Fagus sylvatica (copper beech)
Copper beech trees can be propagated by grafting to maintain the colour of the leaves.
About this Species
Copper beeches first appeared as mutants independently in different parts of Europe and were already known in Germany before 1488. Today this tree is planted extensively in parks and gardens, and whilst admired by some, others find the copper beech's dark purple leaves an unattractive and depressing addition to the landscape.
Geography & Distribution
Fagus sylvatica is found throughout Europe, to the Caucasus.
Spiky cases protect the fruits (Image: RBG Kew)
The copper beech is a large tree that often grows on chalky soil. The inconspicuous flowers are pollinated by the wind and the fruits are three-sided nuts (called beech mast) inside spiky cases (see image, left).
The size and shape of Fagus sylvatica depends on its environment. Given space, the beech will spread its branches widely and can grow up to a massive 42 m (140 ft) high. In tightly packed woods, the tree will grow straight, with few side branches, to reach the light.

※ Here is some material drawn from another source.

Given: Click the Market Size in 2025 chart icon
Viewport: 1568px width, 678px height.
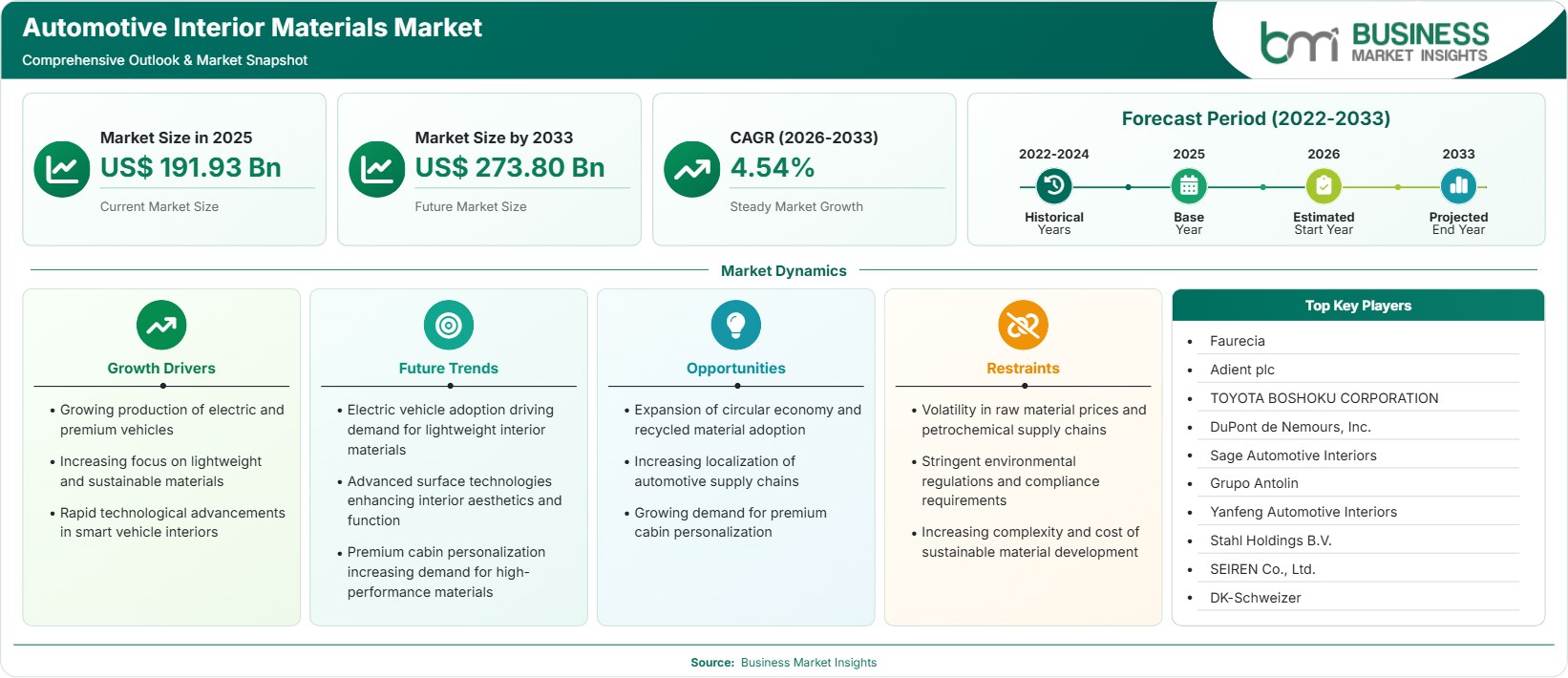Looking at the screenshot, I should pyautogui.click(x=62, y=170).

This becomes an even greater priority with time.
The arrangement of leaves is such that they overlap, which, while efficient for the tree, shades the ground beneath and can also prevent rain from reaching it. So if the floor of the English wood you're walking through comprises little more than fungi and rotting leaves, it's probably a beech wood.
Copper beech trees are quite variable in leaf colour as they are normally propagated by seed. Particularly dark clones have been selected over the years and those are grafted to maintain the true colour. The best-known are 'Cuprea', 'Nigra', 'Riversii' and 'Spaethiana'.
A copper beech at Kew (Image: RBG Kew)
Beech, like hazel, has been used for centuries for its wood, specifically in making furniture. The Chiltern Hills in Buckinghamshire are home to large areas of beech woodlands and in the past, chairmakers, also known as 'bodgers', actually worked in the woods themselves. In 1887 a group of sport-minded furniture makers from High Wycombe, then the centre of the industry, founded Wycombe Wanderers Football Club. To this day, the team's nickname is 'The Chairboys'.
Beech timber is ideal for chairs as it bends without breaking, has a fine grain and is relatively free of knots. Beech has a history of being pollarded. Pollarding is the practice of removing all the branches to stimulate the growth of new, smaller shoots. At Burnham Beeches, for example, beeches were historically pollarded as a source of fuelwood, amongst other uses.
Beech tends not to be used for building as it decays quickly without protection and is not strong enough to bear any great weight.
In addition to the utility of its timber, beech also provides nourishment for wildlife in the form of nuts, also known as beech mast. A bumper crop of these nuts is produced every four to five years when badgers, squirrels and many birds feast on them. Although edible they are rarely eaten by humans. Very young leaves are also edible.
Leaves of Fagus sylvatica in autumn (Image: Andrew McRobb)
The beech is easily cultivated, though slow-growing at first. It needs a lot of room as it can get very large. The tree is shallow-rooted so it is best to choose a sheltered spot to avoid it being blown over. The bark is very sensitive to sunlight and old trunks that suddenly become exposed to the sun (for example by the felling of surrounding trees or raising of the canopy) will get sunburn, which may cause the tree to die.
At Kew, beeches are propagated by grafting in order to retain genetic material from important old trees in the gardens, or to grow cultivars such as copper beeches. Root stocks for grafting are grown in the Arboretum Nursery by sowing seed. The seed is not viable for long and so needs to be sown as soon as it is ripe. If sown in the autumn it will germinate the following spring. The seed is either sown directly into the nursery field (with wire mesh protection from mice and squirrels) or into 12-litre pots, kept frost-free under glass, with plenty of natural light. Tony Hall, who manages this collection, says that when the seedlings emerge they look like miniature forests, but that this is the ideal way to create root stock material.
Grafting is done in January with the unions warmed by a hot pipe system. The pipe temperature is kept at around 21 ˚C whilst the rootstock below is kept cooler at around 5 to 10 ˚C. The buds are sprayed once a day to keep them moist. Using this method it takes about two to three weeks for the union to form a callus. After this the new plants are grown on in their pots for a season, and then transplanted into the nursery field for growing on.
Although rarely used, cuttings from newly emerged shoots can be easily rooted under mist.
Mature trees generally do well in the Gardens as they like Kew’s sandy soil. However, beeches benefit from summer rainfall and like moisture and high humidity, so in recent years they have been showing signs of stress.